We have the same basic analysis;
1. the fossil fuel industry is the main driver of this crisis. We must stop them.
2. Alternate forms of energy exist that do not contribute to global warming. We should use them.
But just as I bring my whole self into this room, I also bring my questions:
Why do we as a global society allow the fossil fuel industry and other corporate and state powers to put profits before people?
This question keeps me up at night. Because when we try to answer this question, we know that the answer lies in 500 years of history we cannot ignore.
No. We must bring our whole selves into this room.
In the 15th century the Kings and Queens of Europe sent their people to systematically colonize the non-Christian lands;
They prioritized power and profits for the kingdoms of Europe over the sovereignty, and survival of indigenous people, nation-states, and their lands.
In order to increase and maintain their power they exploited the lands, natural resources, and labor of the people they encountered.
They silenced those who stood in the way of this profit. They massacred tribes, enslaved whole villages, indentured workers, discounted local values, beliefs and practices and replaced them by force with their own.
But perhaps the most clever thing they did was this:
They rewarded those who complied by minimally sharing profits and offering security. And those who actively brought profits in were granted riches, safety, and access to power.
They rewarded those who complied…and we are still being rewarded, or privileged simply because we were born into the middle/upper class, simply because of our European ancestry, simply because we are culturally American.
We have been taught to believe that our ideas are good, our methods are rational, are causes are just.
And now we are all here in this room. A group of good, rational people, with a just cause: shutting down the fossil fuel industry, and ending the climate crisis. But who are we in this room? And who is missing?
I bring myself into this room as a person who has internalized the values of a profit-driven colonialist culture.
Around the world people who rely on the land, natural resources and on their own physical labor for their daily survival are most often Black and Brown people, indigenous people, and migrants.
When their ancestors attempted to resist colonization and the unending drive for more profit, more growth, they were massacred, enslaved, indentured, exploited, dehumanized, and objectified.
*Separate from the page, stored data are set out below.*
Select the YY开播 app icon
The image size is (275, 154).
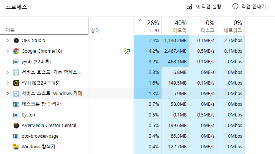pyautogui.click(x=16, y=83)
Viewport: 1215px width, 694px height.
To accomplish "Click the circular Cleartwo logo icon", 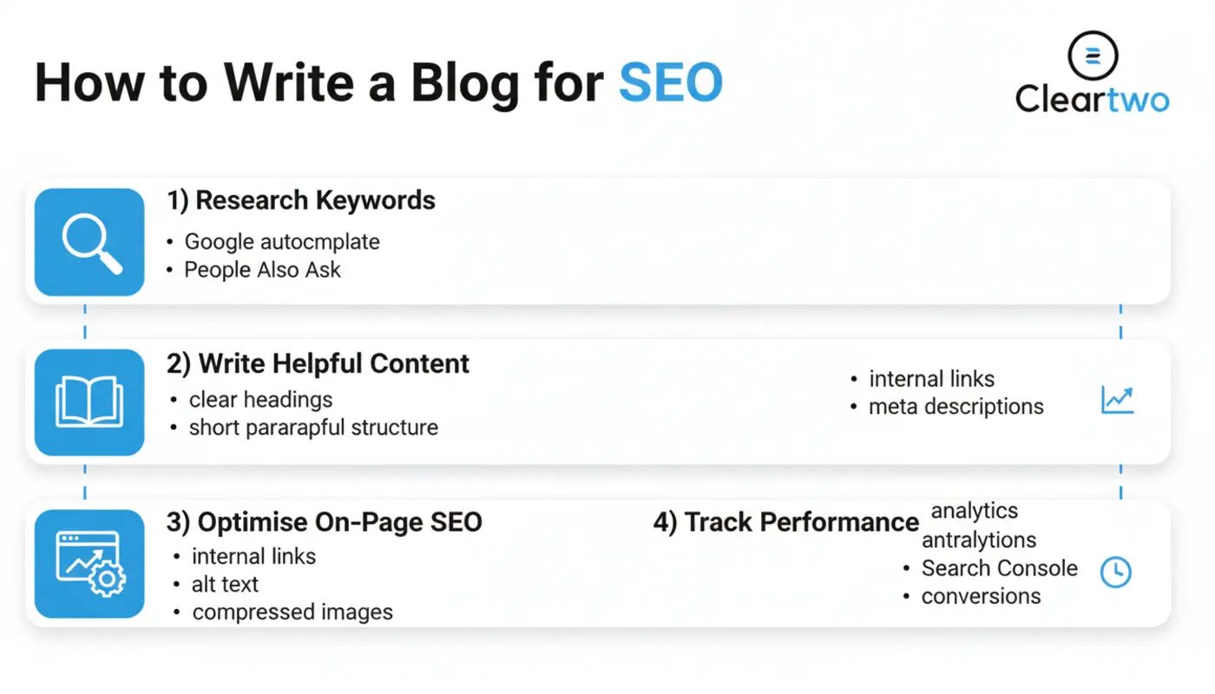I will click(1093, 56).
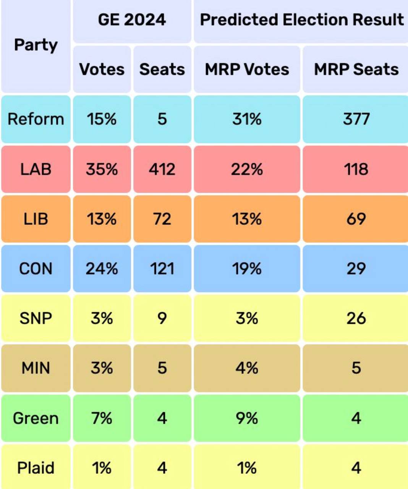Click the Party column header
Viewport: 408px width, 489px height.
click(x=36, y=45)
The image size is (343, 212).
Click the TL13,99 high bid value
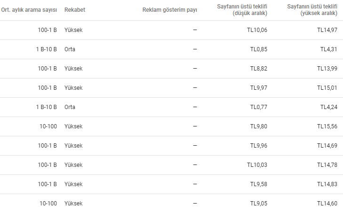pyautogui.click(x=327, y=69)
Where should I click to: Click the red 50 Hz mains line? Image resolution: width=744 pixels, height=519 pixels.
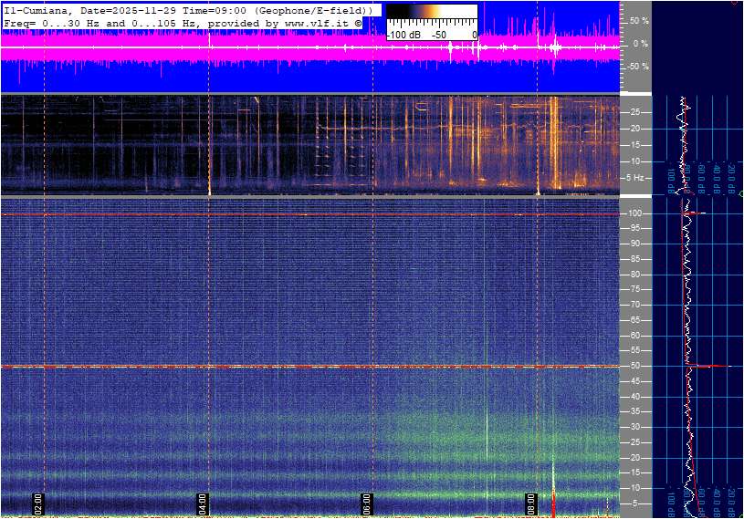274,367
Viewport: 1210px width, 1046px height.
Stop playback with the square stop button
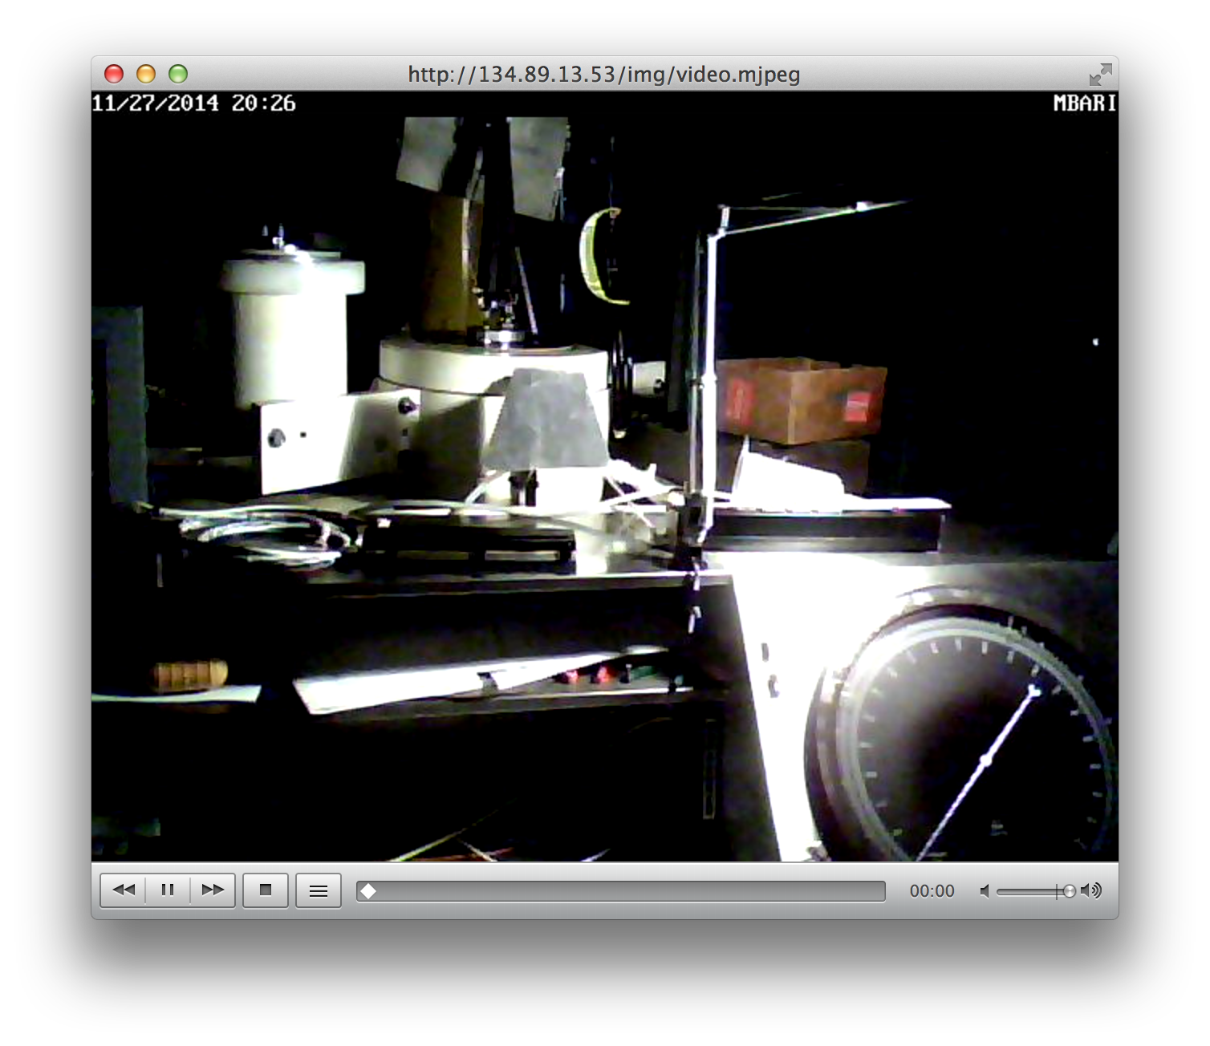coord(266,890)
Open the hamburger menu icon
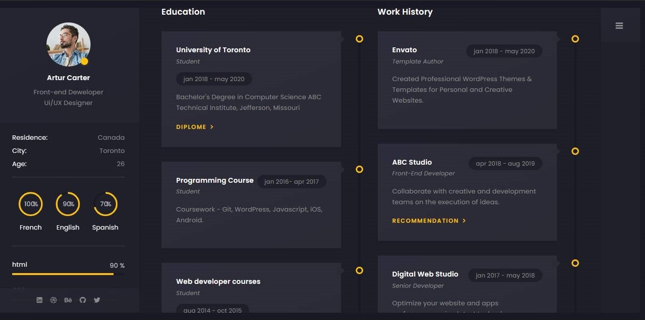The height and width of the screenshot is (320, 645). [619, 26]
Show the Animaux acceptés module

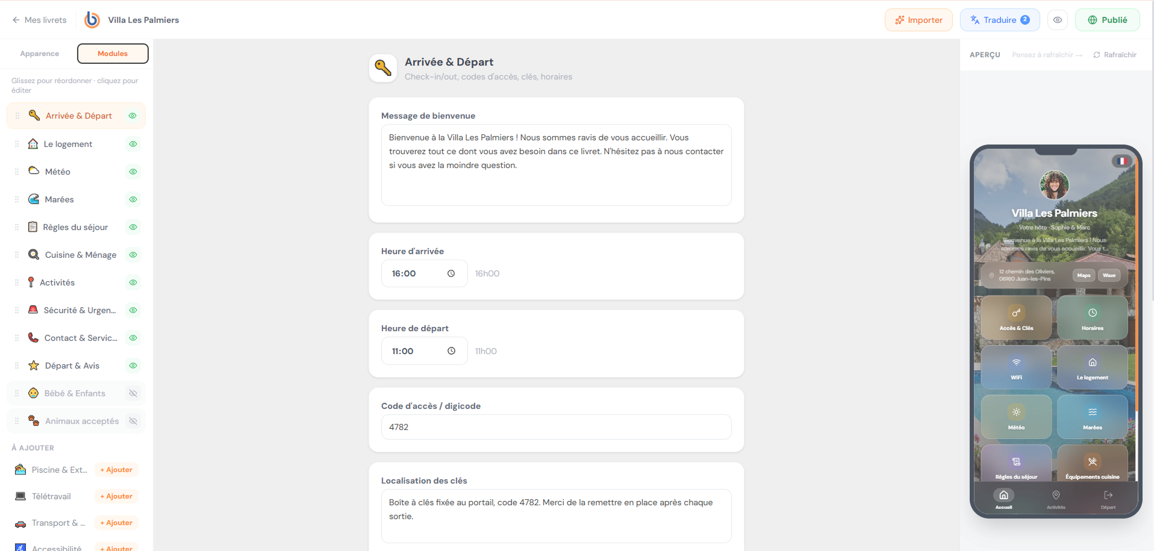133,421
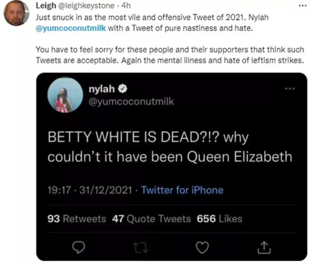View the 93 Retweets list
The height and width of the screenshot is (264, 311).
point(77,218)
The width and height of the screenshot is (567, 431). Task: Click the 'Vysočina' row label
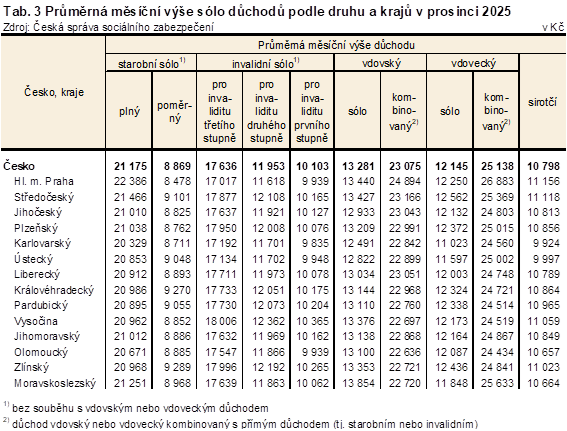pos(36,321)
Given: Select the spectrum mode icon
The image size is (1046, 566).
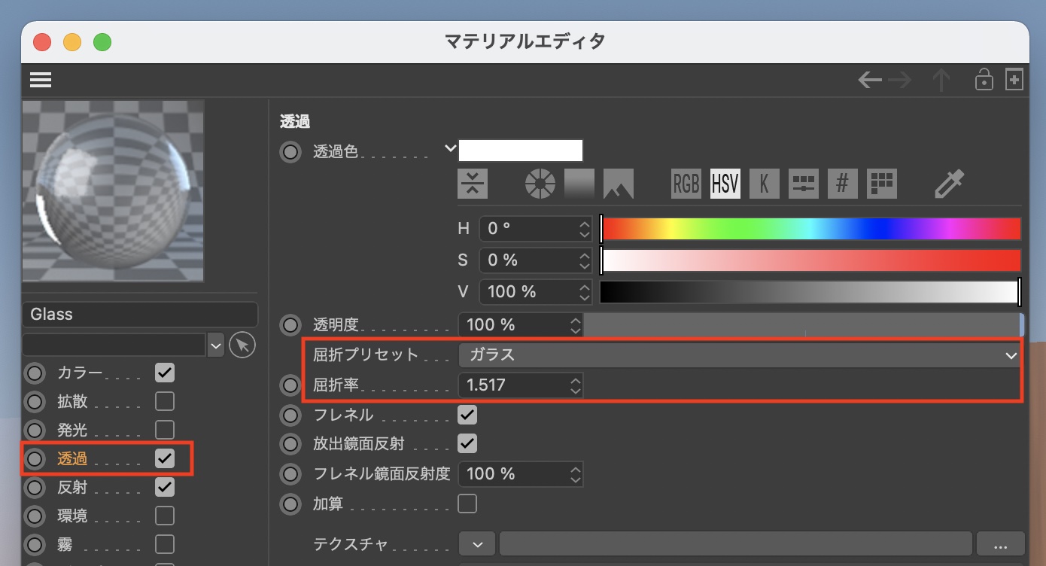Looking at the screenshot, I should tap(579, 184).
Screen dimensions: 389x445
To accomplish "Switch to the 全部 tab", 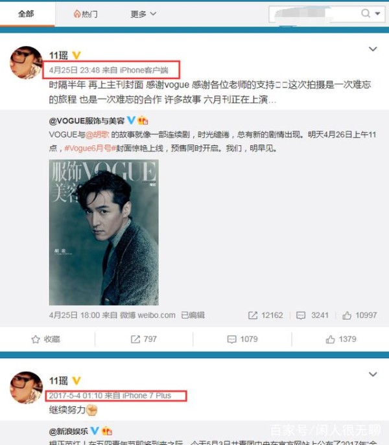I will (x=26, y=14).
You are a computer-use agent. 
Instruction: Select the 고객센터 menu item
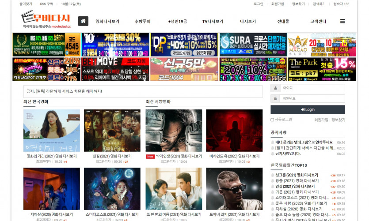[x=318, y=21]
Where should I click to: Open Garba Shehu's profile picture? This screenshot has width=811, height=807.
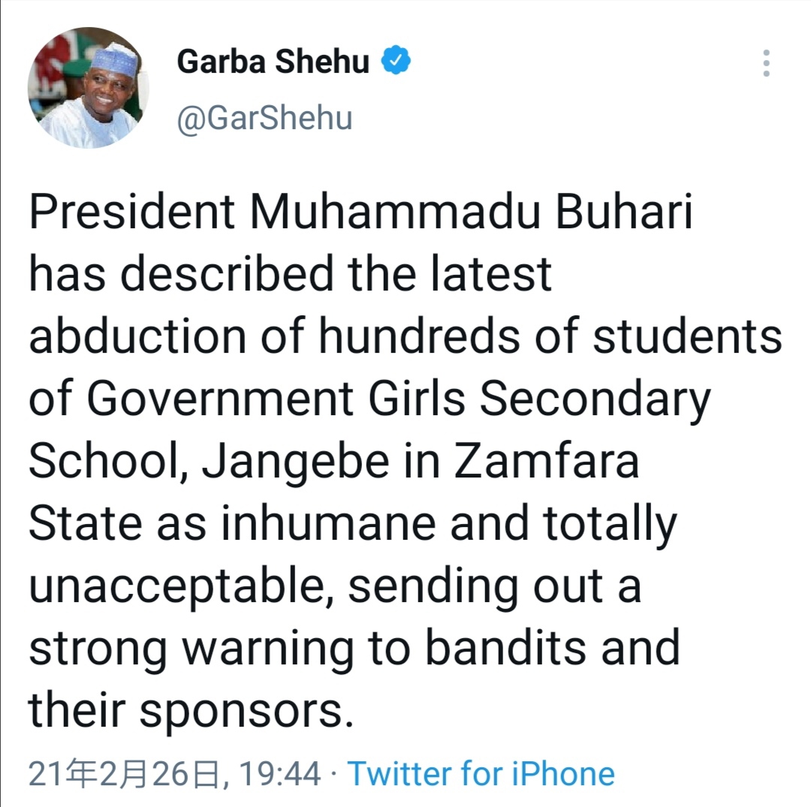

Today the great-great grandchildren of those resisters carry that trauma within them and face the 21 century colonial weapons being wielded daily: malnourished and poisoned bodies, crumbling neighborhoods, children trying to learn in dysfunctional schools, hostile law enforcement, and decimation by incarceration.
In order to survive, they too have often been minimally rewarded for compliance.
Compliance has often meant working in service of profit for the wealthy, in the very industries we are trying to dismantle. Coal mining, oil-refining, pipeline laying.
Knowing this, are we still good? Are we still reasonable? Are we still just?
If we want to end the climate crisis, is it enough to end our reliance on fossil fuels? If the” profit before people and land mandate has gotten us to where we are right now, what must we do differently?
We do not have to answer this question by ourselves. In fact, we cannot.
Many groups led by people who work the land, black and brown people, indigenous people, and migrants are finding ways to resist the fossil fuel industry, AND prioritize the people and the land. Some refer to this work as “THE JUST TRANSITION’. Others may think in terms of building the triple bottom line: people, planet and profits.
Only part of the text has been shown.